(Homesteading.news) Being able to grow food year-round is important to homesteaders, but if you live in a part of the country where winter brings colder temps and snow, you also know that it’s impossible to grow food without a greenhouse.
But many homesteaders value the sanctity and wholesomeness of the Earth. If you’re one of them, then this greenhouse project is for you because it will allow you to plant directly into the ground, even if you live in the extreme northern part of the country.
The one thing you’ll need, however, is a good sturdy foundation, in order to keep your greenhouse on steady footing year-round and as the winter cycle freezes, then thaws, the ground outside your structure.
While most greenhouse kits you can buy commercially recommend either pouring a concrete foundation or using railroad ties, you can also construct a heavy frame out of other wood. As noted by Common Sense Home, these homesteaders settled on the following design:
There are six 8″ concrete tube footings (one at each corner and one midway down each of the 20 foot sides). These are tied together with 20 foot long 2″x10″ boards (stringers) bolted through each of the concrete tubes and 10 foot long 2″x10″ boards (stringers) bolted into the 20 foot long boards. This box frame is back filled with dirt to eliminate any space where varmints might want to move in and maintain a more uniform temperature and moisture distribution around the wood. Finally, the box frame is capped off with 2″x12″ boards and the greenhouse is secured the the 12′ wide boards.

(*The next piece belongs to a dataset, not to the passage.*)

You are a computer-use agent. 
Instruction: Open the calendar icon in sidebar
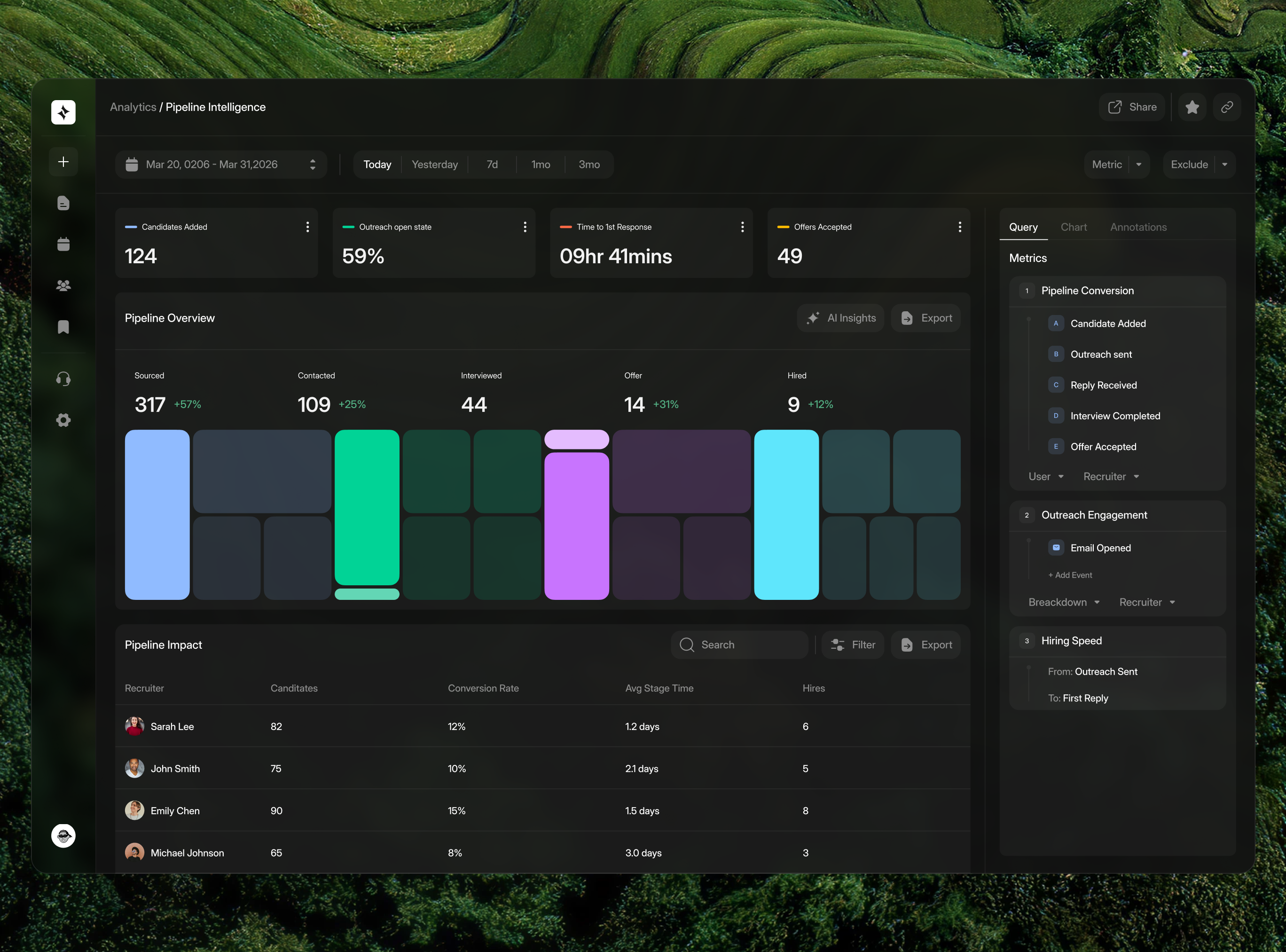63,244
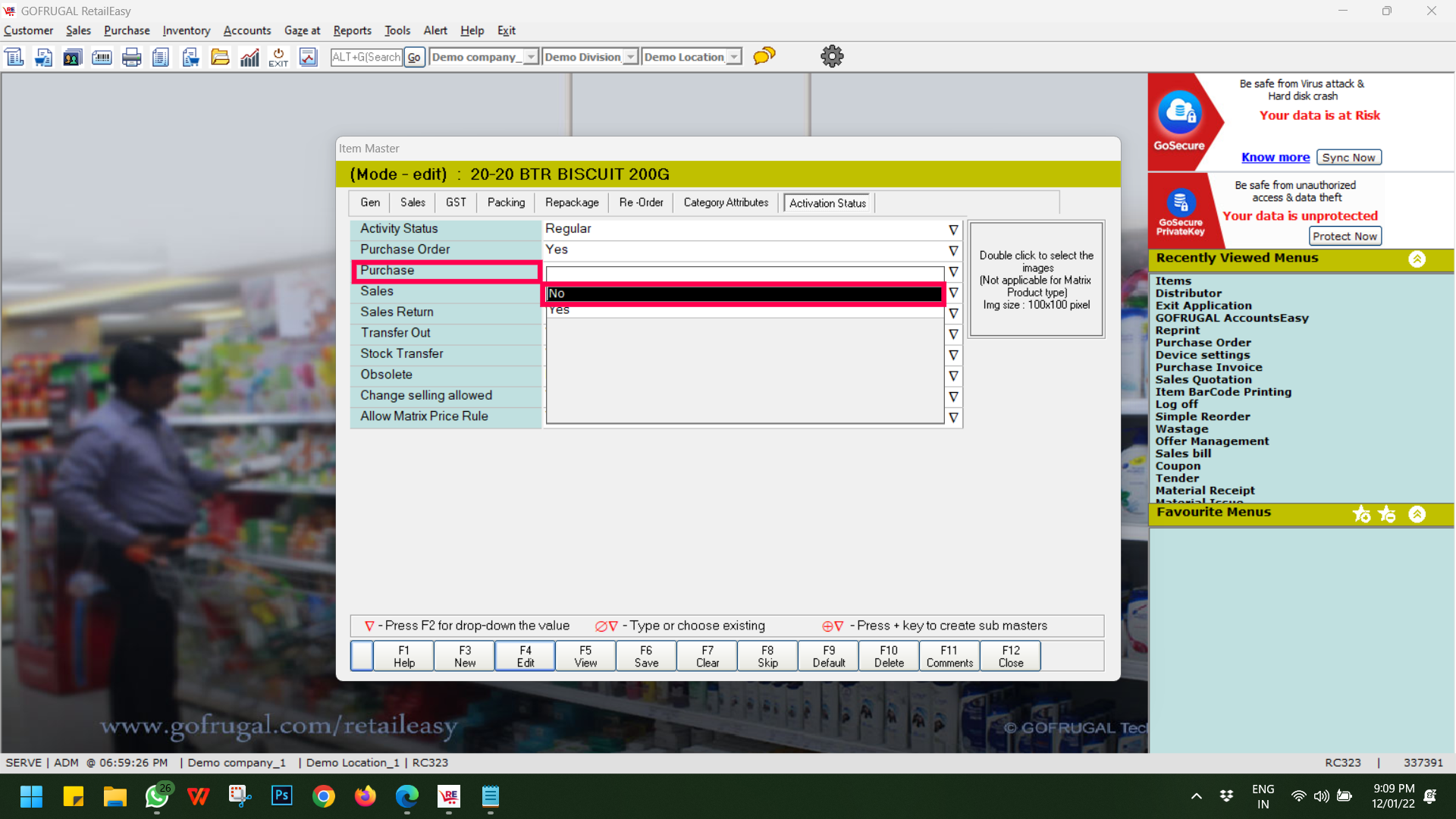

The designers note further that when choosing wood for the frame, chose wood that is recommended for below-grade installation – your local lumberyard will know what that means. Understand that the wooden frame will be sitting damp for a long time and if it’s the wrong type or used in the wrong way, it won’t last. The key is getting your greenhouse to perfectly square with your frame, to keep out cold air.
But you can choose another design. In fact, the “Quonset hut” design is also very popular.
Now, there are other things to consider before building your greenhouse:
Don’t forget that many hands make light work. You have some friends, no doubt, who would not only love to help out but likely want one of their own once they see yours (and you can return the favor when they build theirs).